Experimental projects related to TensorRT
82 stars 12 forks source link

Improve behavior of evaluation during compile #409

Open pranavm-nvidia opened 21 hours ago

pranavm-nvidia commented 21 hours ago

When a tensor is evaluated during compile, we currently raise an error or print a warning. However, we could make Tripy functionally correct even in the case of evaluation by simply not updating the frontend tensor's op to Storage. This would preserve the computation graph and make compilation work correctly.

This might be as simple as adding one condition to Tensor.eval():

if not self.trace_tensor.is_compile_tracer:
    Storage.build_internal([], [self.trace_tensor], data)
    ...

We will need the warnings though since there may be cases where the evaluated result is erroneously used later in the graph - e.g.

batch = int(x.shape[0]) # Eval happens here
tp.ones((batch, ...)) # Dynamic shapes broken here

We could also suppress warnings in some cases, e.g. if the tensor is only being printed. A simple way to achieve that would be to add a suppress_warnings parameter to eval and set it to True when calling it from __repr__ - we will need to pass it through tolist, so we will likely want a _tolist_helper since the public tolist method should not have this option exposed.

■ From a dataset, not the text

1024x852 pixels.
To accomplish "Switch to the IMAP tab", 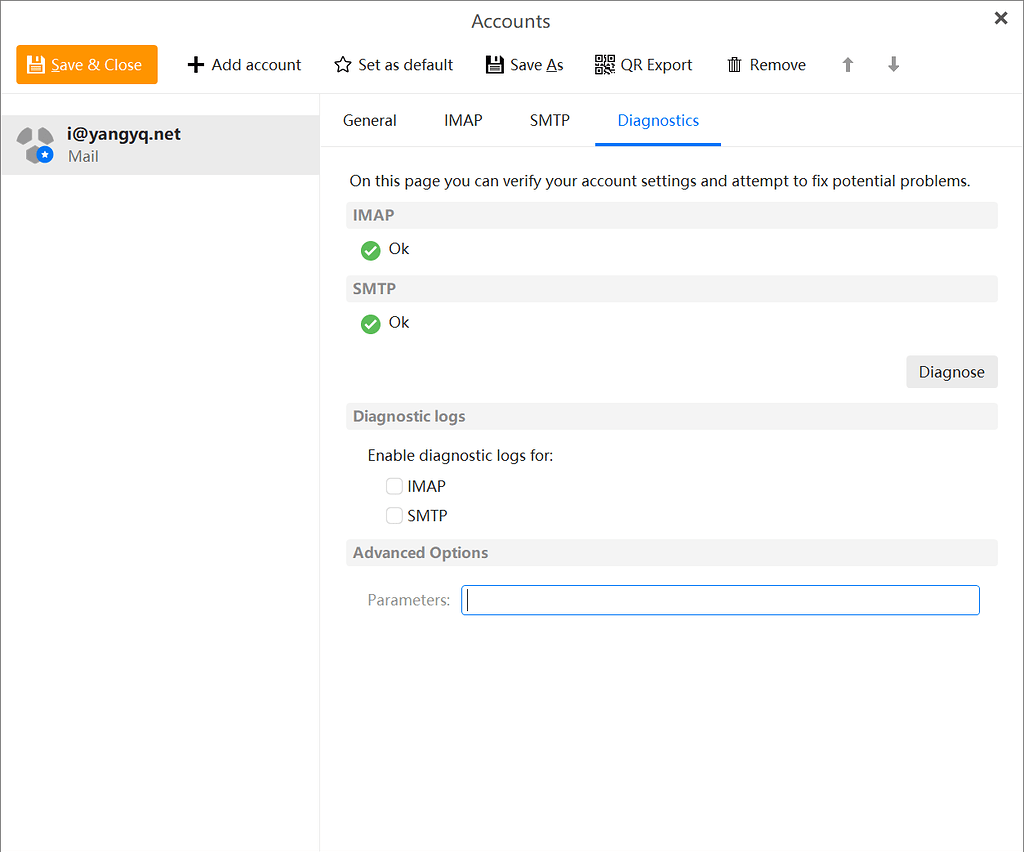I will tap(462, 119).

We can, however, drop the errors that are thrown in compile, which means we can also drop the eval_stack_info field of TraceTensor.

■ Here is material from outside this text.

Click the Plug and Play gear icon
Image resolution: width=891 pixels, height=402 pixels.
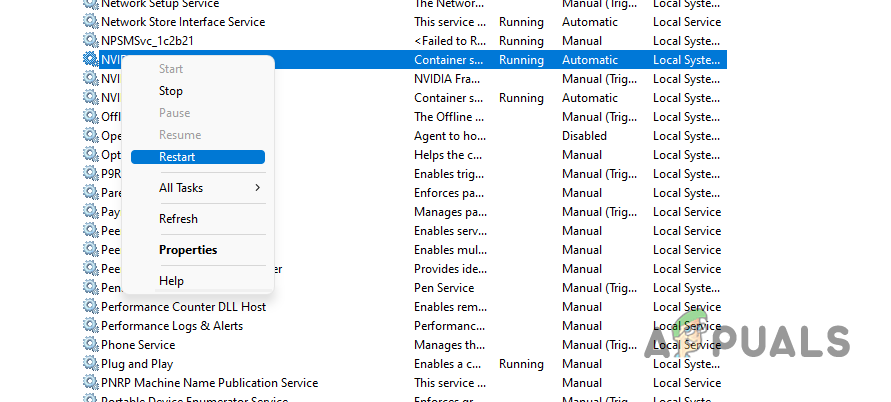click(x=91, y=364)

Finally, to test it, we should verify the following are true when evaluating while compiling:

  1. We never raise an error
  2. The frontend tensor op is never updated in-place (i.e. it should not be turned into a Storage tensor)
  3. We do not emit warnings when the evaluation is triggered by __repr__ (i.e. we can safely assume the output is unused later in the graph)
pranavm-nvidia commented 18 hours ago

We may actually still want warnings in all cases since the extra evaluations will trigger compilation, which could make tracing extremely slow. A way to mitigate this could be to store the evaluated tensors somehow such that only other evaluated tensors use their values while the compiler still traces them like non-evaluated ops.

For example, if we have a graph like:

A -> B -> C -> D

and we print B and C, we should only need to compile the A->B part once during evaluation and compile C separately. However, in the final compiled executable, we still want the full graph, not just the ->D part.